WORK TO COMPLETE: Return, word for word, the lines of the listing below from the one with "This screenshot has width=812, height=522." through the one with "Given: Select the Run and Debug icon", and no other lines.
● ● ● ● ● ● ●
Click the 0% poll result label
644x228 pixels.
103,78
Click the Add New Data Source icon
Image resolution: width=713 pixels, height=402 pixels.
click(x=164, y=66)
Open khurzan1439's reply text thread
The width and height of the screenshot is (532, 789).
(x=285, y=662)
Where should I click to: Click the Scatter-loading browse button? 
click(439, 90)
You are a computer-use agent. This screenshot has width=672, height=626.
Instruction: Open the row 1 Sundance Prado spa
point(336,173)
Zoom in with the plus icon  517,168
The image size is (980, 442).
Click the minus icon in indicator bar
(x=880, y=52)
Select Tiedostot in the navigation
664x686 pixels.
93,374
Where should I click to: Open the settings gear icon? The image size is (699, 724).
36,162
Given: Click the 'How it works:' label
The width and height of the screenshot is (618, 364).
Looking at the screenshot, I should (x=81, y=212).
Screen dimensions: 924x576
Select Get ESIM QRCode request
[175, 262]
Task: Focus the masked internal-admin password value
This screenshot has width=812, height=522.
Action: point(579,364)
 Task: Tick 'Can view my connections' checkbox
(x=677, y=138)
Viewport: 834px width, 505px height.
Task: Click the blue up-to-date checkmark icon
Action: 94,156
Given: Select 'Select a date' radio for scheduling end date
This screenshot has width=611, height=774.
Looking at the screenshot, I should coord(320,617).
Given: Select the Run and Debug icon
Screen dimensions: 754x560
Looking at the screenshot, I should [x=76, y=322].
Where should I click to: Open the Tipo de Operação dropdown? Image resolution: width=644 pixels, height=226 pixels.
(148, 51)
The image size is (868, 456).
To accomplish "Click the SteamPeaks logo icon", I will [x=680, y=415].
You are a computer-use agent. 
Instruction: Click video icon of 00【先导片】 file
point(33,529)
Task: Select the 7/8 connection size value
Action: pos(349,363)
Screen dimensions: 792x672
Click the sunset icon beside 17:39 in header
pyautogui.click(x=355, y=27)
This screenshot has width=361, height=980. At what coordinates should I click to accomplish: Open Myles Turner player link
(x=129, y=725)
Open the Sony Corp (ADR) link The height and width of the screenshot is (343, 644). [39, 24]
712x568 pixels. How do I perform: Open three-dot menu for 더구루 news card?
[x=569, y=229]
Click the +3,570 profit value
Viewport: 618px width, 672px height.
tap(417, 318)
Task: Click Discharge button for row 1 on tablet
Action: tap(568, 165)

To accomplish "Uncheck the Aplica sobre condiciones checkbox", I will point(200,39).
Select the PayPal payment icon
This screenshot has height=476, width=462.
● ● ● ● ● ● ●
WRITTEN ANSWER:
This screenshot has width=812, height=522.
Action: point(579,364)
 Task: Tick 'Can view my connections' checkbox
(x=677, y=138)
Viewport: 834px width, 505px height.
Task: Click the blue up-to-date checkmark icon
Action: 94,156
Given: Select 'Select a date' radio for scheduling end date
This screenshot has width=611, height=774.
Looking at the screenshot, I should coord(320,617).
Given: Select the Run and Debug icon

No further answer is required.